There is something I found about being able to not only increase EMP strength, but also concentrating it in one direction from the detonation point. It is in Scientific American, Theodore B. Taylor "Third-Generation Nuclear Weapons", pages 30-39. Vol. 256, No. 4. April, 1987. I have not been able to find a copy of this- only short summaries on various websites. It occurred to me that if someone wanted to use a low yield warhead, perhaps they went in the other direction in their research. Instead of increasing EMP, could they have found a way to decrease it or concentrate it in such a fashion that close proximity electronics would be unaffected unless they were in the precise direction of the EMP concentration?

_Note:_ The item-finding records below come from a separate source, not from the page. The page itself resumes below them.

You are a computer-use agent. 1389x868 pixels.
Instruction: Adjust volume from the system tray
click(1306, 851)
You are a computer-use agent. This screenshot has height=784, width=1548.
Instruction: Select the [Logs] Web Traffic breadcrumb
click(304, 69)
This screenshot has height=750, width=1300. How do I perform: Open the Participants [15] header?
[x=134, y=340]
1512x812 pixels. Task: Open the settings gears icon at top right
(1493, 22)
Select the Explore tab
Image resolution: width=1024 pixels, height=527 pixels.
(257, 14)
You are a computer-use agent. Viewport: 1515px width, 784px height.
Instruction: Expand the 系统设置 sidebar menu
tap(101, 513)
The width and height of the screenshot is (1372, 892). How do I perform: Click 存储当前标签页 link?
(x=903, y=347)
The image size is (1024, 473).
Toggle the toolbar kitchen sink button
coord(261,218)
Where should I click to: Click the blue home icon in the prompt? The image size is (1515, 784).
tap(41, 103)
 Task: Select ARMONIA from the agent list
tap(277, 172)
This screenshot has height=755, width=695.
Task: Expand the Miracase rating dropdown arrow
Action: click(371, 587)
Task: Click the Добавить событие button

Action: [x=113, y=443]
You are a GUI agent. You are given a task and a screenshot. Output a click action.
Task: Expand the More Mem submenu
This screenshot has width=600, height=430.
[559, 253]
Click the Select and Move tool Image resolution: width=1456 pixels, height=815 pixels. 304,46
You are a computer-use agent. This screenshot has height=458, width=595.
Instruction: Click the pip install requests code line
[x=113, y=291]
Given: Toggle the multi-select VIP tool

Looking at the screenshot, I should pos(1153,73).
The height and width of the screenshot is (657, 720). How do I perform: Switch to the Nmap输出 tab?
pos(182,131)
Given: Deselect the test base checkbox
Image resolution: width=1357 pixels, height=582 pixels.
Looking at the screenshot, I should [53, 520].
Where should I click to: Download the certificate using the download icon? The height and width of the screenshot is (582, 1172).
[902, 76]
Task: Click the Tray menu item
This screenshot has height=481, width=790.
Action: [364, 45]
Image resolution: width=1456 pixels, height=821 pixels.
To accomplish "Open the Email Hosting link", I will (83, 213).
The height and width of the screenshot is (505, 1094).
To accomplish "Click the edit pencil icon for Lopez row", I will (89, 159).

Unless this level of technology has been developed, then after reading about EMP effects, I would have to concur with your statement that it could not be nuclear as it would have affected the video cameras that people used to film the explosion along with everything else in the area.
 
Re: Explosion hits fertilizer plant north of Waco, Texas

Pashalis said:
If it was a meteorite, the odds go even more into the realm of "impossible", because we would have to assume that it exploded or disintegrated right above (a few meters above the ground), because it left no sign of a crater of any sort. That would also add up to the other incredible odds like : hitting a plant that is already on fire.

Considering the electrical nature of comets/meteors, would it be possible that the fire was ignited through some sort of electrical discharging activity taking place at the fertilizer plant prior to the explosion?
 
Re: Explosion hits fertilizer plant north of Waco, Texas

In browsing through photos and various reports, the area across the tracks from the largest storage tank was supposedly a park, with nothing that looks remotely flamable. I suppose methane seepage could be possible?

The train tracks that are visible are not melted but seems to indicate from where the explosion originated. My guess is that largest of storage tanks.

Also, there had been discussion about certain things that attract meteorites. Could this be understood technology by the ptb? Or shades of the Indiana neighborhood explosion?